● **EXERCISE OBJECTIVE**: Give the stretch of the listing from the line containing "Tap the Directeur" through the line containing "Action: (533, 46)" as a numbered list, leaving out blank lines. Omit the pictures from your answer.

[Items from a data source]

◆ ◆ ◆ ◆ ◆ ◆ ◆

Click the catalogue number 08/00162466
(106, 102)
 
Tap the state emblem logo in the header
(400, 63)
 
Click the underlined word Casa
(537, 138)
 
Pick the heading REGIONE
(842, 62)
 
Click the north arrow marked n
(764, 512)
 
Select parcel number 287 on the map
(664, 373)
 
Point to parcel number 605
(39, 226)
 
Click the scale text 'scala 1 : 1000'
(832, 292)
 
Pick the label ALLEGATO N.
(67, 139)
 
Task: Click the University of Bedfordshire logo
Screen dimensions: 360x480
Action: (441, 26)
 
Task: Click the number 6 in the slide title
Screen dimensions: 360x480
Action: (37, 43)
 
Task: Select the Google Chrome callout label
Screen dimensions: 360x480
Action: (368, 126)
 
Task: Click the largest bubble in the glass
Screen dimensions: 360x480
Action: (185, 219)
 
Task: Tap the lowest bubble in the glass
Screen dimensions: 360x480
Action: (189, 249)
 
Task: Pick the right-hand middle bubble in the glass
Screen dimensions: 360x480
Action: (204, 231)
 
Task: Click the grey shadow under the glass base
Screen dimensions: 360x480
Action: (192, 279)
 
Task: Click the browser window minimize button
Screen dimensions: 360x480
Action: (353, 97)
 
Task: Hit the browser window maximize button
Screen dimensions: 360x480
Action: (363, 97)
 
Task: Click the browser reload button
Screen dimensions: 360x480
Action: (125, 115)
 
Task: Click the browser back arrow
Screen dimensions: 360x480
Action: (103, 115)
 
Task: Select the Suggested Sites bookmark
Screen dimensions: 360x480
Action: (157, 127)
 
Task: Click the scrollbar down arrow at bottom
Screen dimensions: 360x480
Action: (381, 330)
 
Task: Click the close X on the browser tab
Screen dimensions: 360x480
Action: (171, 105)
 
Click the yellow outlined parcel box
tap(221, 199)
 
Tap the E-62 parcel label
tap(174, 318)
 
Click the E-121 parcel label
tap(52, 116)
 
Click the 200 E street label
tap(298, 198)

◆ ◆ ◆ ◆ ◆ ◆ ◆

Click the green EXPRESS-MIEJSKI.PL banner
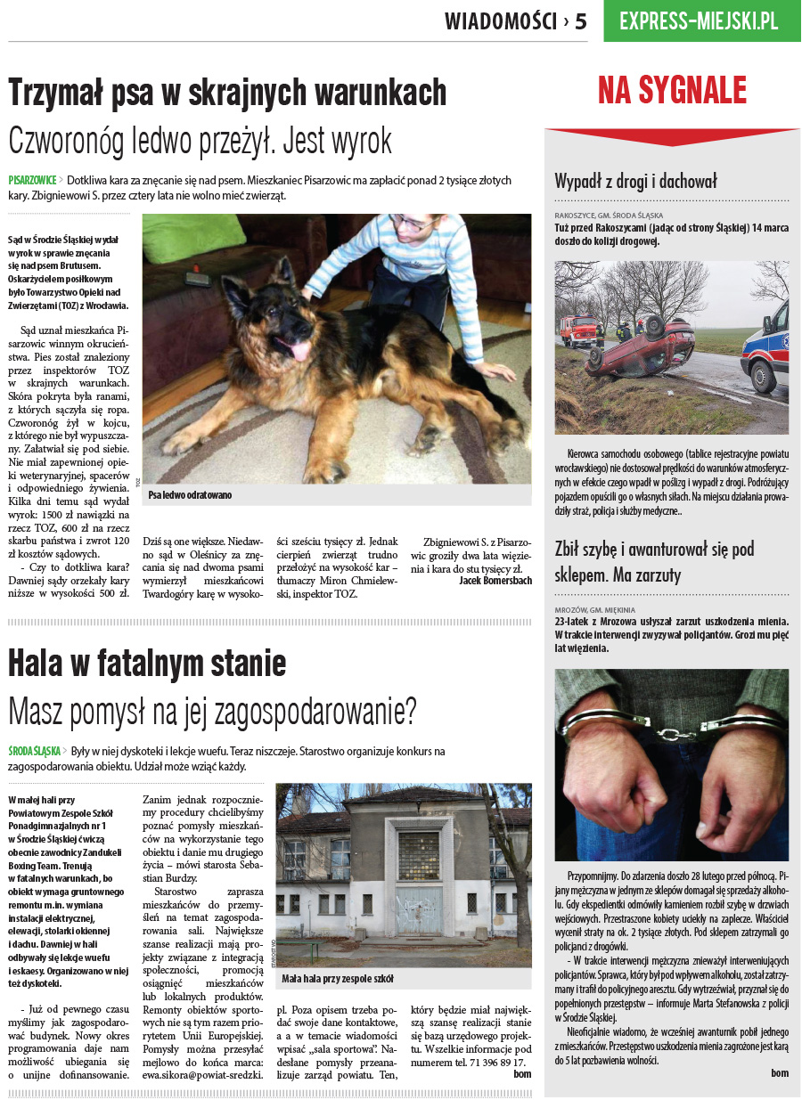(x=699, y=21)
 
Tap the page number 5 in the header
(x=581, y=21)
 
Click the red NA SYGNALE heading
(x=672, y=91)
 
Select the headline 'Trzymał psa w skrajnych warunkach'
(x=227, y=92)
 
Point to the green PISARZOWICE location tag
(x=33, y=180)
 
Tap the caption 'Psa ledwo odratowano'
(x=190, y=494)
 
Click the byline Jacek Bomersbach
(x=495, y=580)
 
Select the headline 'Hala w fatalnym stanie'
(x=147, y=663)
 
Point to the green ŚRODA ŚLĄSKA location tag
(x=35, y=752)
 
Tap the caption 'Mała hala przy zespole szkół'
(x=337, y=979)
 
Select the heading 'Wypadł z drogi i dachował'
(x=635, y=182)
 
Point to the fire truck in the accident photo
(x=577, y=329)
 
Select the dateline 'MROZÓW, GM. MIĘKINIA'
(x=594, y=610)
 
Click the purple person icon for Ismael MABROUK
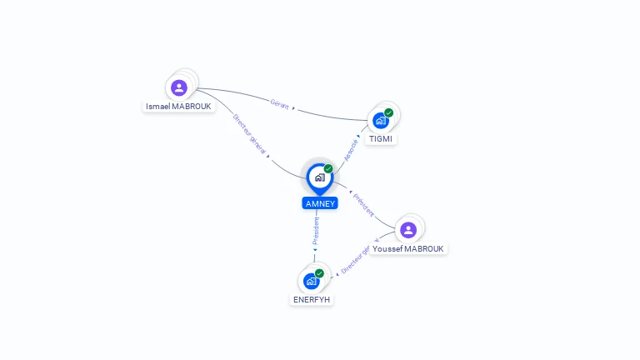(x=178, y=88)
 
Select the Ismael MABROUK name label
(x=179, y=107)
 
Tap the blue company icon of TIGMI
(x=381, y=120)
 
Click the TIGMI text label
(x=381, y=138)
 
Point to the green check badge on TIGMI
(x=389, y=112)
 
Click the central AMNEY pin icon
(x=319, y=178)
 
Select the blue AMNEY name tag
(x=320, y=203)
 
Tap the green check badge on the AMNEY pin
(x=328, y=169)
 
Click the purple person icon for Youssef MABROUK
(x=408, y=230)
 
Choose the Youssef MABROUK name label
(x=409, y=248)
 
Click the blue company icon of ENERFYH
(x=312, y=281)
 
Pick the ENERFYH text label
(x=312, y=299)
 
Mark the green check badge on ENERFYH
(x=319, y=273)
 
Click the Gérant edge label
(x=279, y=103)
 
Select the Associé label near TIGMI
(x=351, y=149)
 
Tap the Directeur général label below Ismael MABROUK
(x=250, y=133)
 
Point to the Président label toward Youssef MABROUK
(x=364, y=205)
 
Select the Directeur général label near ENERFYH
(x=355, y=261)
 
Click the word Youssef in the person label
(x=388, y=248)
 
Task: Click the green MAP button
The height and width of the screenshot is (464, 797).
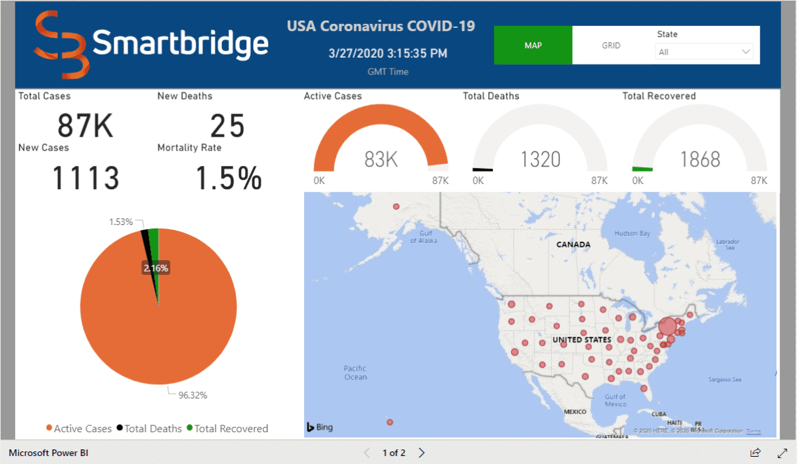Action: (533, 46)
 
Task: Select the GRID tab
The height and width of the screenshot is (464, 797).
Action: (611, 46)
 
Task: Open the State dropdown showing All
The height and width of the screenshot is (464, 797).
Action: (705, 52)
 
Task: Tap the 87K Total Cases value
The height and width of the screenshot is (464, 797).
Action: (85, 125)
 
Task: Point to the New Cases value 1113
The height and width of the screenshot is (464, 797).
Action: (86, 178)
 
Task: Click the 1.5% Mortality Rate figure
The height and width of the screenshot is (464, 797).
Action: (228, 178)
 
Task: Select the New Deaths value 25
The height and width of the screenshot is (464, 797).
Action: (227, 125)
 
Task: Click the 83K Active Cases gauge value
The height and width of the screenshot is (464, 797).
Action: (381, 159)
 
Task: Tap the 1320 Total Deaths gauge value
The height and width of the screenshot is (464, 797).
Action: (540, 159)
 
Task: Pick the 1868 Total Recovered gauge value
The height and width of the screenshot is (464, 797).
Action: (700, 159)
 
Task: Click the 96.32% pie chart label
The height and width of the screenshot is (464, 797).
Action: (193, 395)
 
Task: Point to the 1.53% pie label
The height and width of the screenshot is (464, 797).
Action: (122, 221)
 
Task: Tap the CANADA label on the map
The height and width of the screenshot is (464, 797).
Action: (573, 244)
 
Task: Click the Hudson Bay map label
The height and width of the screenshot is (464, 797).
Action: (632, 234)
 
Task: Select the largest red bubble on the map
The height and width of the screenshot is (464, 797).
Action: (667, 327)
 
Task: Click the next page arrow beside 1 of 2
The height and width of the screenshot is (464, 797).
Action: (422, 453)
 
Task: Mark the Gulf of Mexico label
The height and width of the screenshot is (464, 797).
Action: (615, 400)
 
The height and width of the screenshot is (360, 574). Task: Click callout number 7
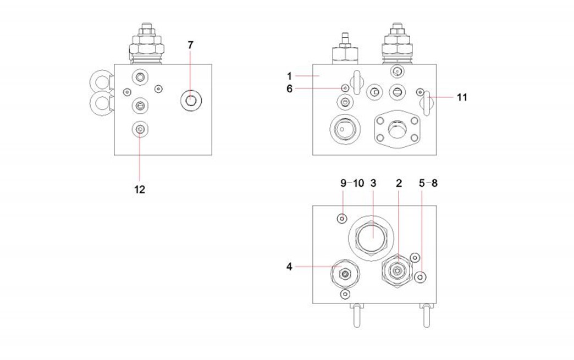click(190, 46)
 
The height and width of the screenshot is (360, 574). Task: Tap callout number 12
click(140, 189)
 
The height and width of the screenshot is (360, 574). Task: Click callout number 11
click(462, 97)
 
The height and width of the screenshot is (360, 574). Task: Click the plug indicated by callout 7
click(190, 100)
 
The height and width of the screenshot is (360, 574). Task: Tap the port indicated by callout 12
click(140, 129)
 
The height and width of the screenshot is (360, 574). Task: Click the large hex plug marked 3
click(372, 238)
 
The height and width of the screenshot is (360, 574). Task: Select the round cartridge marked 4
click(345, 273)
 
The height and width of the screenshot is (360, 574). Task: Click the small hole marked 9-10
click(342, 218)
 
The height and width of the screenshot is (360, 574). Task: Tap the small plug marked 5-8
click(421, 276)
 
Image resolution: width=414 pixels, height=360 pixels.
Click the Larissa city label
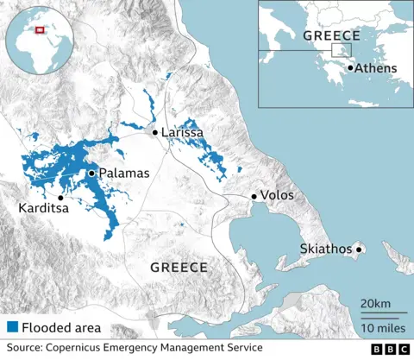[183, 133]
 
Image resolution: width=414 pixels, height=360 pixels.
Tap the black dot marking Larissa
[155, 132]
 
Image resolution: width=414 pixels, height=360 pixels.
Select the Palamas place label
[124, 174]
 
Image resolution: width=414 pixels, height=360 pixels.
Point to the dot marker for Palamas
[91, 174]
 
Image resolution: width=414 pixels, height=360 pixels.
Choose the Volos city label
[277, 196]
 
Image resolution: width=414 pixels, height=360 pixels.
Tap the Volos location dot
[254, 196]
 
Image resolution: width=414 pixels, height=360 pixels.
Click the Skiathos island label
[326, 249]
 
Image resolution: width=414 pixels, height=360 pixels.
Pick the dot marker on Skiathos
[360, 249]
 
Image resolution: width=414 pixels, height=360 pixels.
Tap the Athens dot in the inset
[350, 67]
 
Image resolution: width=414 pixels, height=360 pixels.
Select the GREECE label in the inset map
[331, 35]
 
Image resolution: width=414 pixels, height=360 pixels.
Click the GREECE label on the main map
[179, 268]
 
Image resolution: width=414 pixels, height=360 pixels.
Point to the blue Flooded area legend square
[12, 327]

◆ ◆ ◆ ◆ ◆ ◆ ◆

● **WRITTEN SOLUTION**:
1. Tap the Directeur général label below Ismael MABROUK
2. (x=250, y=133)
3. Point to the Président label toward Youssef MABROUK
4. (x=364, y=205)
5. Select the Directeur général label near ENERFYH
6. (x=355, y=261)
7. Click the word Youssef in the person label
8. (x=388, y=248)
9. Task: Click the green MAP button
10. The height and width of the screenshot is (464, 797).
11. Action: (533, 46)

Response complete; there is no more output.